7
1 Oordeel niet over anderen, anders zal er over jou worden geoordeeld. 2 Want het oordeel dat jij velt, zal aan jou worden voltrokken en de maat die jij hanteert, zal op jou worden toegepast. 3 Hoe is het mogelijk dat je wel de splinter in het oog van je naaste ziet, maar de balk in je eigen oog niet opmerkt? 4 En hoe kan je tegen je naaste zeggen: ‘Laat mij de splinter uit je oog verwijderen’, terwijl de balk nog in jouw oog zit? 5 Hypocriet, verwijder eerst de balk uit je eigen oog. Dan zal je goed genoeg zien om de splinter uit het oog van je naaste te verwijderen. 6 Geef het heilige niet aan de honden en werp je parels niet voor de zwijnen, anders vertrappelen die zwijnen de parels en keren die honden zich tegen je om je te verscheuren.
7 Vraag en het zal je gegeven worden, zoek en je zal vinden, klop en er zal voor je worden opengedaan. 8 Want ieder die vraagt, zal ontvangen, en wie zoekt zal vinden en voor wie klopt, zal worden opengedaan. 9 Of is er onder jullie iemand die, als zijn zoon hem om brood vraagt, hem een steen geeft? 10 En als hij om vis vraagt, geeft hij hem toch geen slang? 11 Als jullie, die slecht zijn, goede geschenken weten te geven aan je kinderen, is het toch veel zekerder dat jullie Vader in de hemel goede dingen geeft aan wie erom vraagt? 12 Doe dus alles voor de mensen wat je wil dat zij voor jou zouden doen, want dat is wat de Wet en de Profeten voorschrijven.
13 Ga naar binnen door de nauwe poort, want wijd is de poort – en breed de weg – die naar de ondergang leidt. 14 En nauw is de poort – en smal de weg – die naar het leven leidt; er zijn er maar weinig die hem vinden!
15 Pas op voor de valse profeten; zij doen zich aan jullie voor als schapen, maar zijn in wezen roofzuchtige wolven. 16 Je kan ze herkennen aan hun vruchten. Van een doornstruik worden toch geen druiven geoogst, of vijgen van distels? 17 Op dezelfde manier levert iedere goede boom goede vruchten op, en een slechte boom slechte vruchten. 18 Een goede boom kan toch geen slechte vruchten opleveren, of een slechte boom goede vruchten? 19 Elke boom die geen goede vruchten oplevert, wordt omgehakt en in het vuur gegooid. 20 Je kan ze dus herkennen aan hun vruchten.

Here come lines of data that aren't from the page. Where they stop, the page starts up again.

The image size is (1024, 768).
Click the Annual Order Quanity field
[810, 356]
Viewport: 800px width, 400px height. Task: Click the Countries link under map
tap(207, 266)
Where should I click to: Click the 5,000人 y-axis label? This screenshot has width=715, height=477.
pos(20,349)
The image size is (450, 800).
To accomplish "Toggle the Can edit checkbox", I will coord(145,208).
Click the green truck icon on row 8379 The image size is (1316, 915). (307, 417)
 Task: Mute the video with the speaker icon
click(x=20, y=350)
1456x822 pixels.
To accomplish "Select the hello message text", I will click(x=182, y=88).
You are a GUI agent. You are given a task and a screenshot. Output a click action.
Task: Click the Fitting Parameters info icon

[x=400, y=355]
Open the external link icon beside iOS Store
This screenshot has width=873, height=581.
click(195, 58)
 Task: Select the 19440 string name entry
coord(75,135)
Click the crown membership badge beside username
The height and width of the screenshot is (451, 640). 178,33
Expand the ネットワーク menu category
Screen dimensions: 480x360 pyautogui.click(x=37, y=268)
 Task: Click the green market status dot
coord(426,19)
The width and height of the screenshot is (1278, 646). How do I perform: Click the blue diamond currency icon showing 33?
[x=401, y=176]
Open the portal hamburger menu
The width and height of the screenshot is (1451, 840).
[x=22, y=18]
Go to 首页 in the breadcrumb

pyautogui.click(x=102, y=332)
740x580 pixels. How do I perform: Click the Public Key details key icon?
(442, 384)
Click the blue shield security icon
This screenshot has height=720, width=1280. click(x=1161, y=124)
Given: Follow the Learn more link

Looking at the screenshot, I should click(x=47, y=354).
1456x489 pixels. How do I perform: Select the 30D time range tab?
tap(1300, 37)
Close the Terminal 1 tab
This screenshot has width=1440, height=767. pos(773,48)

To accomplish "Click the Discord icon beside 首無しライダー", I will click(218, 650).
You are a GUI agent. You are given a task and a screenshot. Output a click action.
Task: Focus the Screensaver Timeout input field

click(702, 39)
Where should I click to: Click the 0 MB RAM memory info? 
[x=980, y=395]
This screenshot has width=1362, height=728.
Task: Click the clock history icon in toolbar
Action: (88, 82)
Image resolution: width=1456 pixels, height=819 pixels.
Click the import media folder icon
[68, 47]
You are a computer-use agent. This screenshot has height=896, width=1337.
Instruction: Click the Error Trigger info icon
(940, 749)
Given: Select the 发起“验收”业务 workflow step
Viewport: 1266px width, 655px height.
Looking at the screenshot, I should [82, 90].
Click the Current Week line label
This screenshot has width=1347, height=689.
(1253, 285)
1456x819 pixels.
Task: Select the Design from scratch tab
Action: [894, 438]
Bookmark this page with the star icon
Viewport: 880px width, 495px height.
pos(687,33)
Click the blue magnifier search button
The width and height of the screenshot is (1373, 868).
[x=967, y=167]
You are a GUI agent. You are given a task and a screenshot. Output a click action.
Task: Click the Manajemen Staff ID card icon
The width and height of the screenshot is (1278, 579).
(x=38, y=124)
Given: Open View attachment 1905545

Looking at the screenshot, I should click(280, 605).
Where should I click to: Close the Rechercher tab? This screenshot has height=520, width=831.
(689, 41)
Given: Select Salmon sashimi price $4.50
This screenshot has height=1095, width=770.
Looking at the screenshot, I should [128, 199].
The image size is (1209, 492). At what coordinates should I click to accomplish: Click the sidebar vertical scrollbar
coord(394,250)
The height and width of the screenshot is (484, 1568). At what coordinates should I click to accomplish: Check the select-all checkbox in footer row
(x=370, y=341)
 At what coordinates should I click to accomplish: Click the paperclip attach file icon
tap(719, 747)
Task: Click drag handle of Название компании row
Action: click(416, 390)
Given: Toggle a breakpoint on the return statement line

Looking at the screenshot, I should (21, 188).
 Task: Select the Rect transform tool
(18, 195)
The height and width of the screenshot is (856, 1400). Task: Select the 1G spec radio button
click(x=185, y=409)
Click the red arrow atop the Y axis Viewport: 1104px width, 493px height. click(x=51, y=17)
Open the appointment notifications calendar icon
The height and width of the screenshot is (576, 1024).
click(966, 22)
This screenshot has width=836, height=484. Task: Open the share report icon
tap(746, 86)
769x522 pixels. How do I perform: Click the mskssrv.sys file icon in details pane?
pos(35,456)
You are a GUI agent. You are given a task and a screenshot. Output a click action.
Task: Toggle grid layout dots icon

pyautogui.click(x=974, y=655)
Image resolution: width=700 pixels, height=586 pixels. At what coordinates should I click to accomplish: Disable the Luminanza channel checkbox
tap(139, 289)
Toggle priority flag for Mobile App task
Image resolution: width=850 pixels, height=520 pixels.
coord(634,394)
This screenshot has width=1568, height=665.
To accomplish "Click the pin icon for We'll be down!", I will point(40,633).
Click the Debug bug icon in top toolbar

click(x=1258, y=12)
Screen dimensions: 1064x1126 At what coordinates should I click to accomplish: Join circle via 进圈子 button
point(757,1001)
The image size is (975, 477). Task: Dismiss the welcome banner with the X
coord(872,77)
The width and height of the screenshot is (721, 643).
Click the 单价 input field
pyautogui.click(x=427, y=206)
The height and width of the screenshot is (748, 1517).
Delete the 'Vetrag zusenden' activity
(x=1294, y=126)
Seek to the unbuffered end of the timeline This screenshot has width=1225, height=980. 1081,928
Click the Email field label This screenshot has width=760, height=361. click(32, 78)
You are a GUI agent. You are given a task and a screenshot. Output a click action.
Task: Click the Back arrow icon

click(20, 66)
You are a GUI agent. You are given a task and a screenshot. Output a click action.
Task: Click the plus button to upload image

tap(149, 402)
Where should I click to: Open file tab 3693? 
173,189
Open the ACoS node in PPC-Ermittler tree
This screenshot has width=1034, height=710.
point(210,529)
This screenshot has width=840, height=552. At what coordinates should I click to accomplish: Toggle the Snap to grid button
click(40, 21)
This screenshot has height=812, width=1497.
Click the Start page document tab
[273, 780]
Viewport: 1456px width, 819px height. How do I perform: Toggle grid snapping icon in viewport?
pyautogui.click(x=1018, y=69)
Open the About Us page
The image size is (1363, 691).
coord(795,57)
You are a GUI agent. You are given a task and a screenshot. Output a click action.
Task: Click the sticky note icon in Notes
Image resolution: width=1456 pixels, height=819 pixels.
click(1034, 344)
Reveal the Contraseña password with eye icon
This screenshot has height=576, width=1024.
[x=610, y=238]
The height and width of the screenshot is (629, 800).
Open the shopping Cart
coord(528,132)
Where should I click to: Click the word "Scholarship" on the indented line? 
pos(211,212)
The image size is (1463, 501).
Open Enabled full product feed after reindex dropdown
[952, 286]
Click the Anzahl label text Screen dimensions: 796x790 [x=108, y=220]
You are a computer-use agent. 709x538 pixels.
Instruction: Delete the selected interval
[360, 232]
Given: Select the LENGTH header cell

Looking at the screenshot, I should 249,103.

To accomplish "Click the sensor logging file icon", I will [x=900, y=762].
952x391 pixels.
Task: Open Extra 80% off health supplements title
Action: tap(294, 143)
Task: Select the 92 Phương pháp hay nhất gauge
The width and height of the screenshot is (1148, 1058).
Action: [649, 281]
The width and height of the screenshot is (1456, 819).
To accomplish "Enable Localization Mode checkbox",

21 Niet iedereen die almaar ‘Heer, Heer’ tegen Mij zegt, zal Gods rijk binnengaan, maar wel wie doet wat mijn Vader in de hemel wil. 22 Op de Grote Dag zullen veel mensen Mij vragen: ‘Heer, Heer, we hebben toch in uw naam geprofeteerd, in uw naam demonen uitgedreven en in uw naam veel wonderen verricht?’ 23 En dan zal Ik ronduit tegen hen zeggen: ‘Ik heb jullie nooit gekend! Ga weg, jullie zondaars!’
24 Dus ieder die mijn woorden hoort en in praktijk brengt, is als een verstandig man, die zijn huis op een stevige ondergrond bouwde. 25 Toen het begon te regenen, er een overstroming kwam, het ging stormen en de wind tegen dat huis beukte, stortte het niet in, want het stond op een stevige ondergrond. 26 Maar ieder die mijn woorden hoort en ze niet in praktijk brengt, is als een dwaze man die zijn huis op los zand bouwde. 27 Toen het begon te regenen, er een overstroming kwam, het ging stormen en de wind tegen dat huis beukte, stortte het in en was het volledig verwoest.”
28 Toen Jezus was uitgesproken, was de mensenmassa diep onder de indruk van zijn onderwijs, 29 want Hij onderwees hen als een gezaghebbende en niet zoals hun Schriftgeleerden.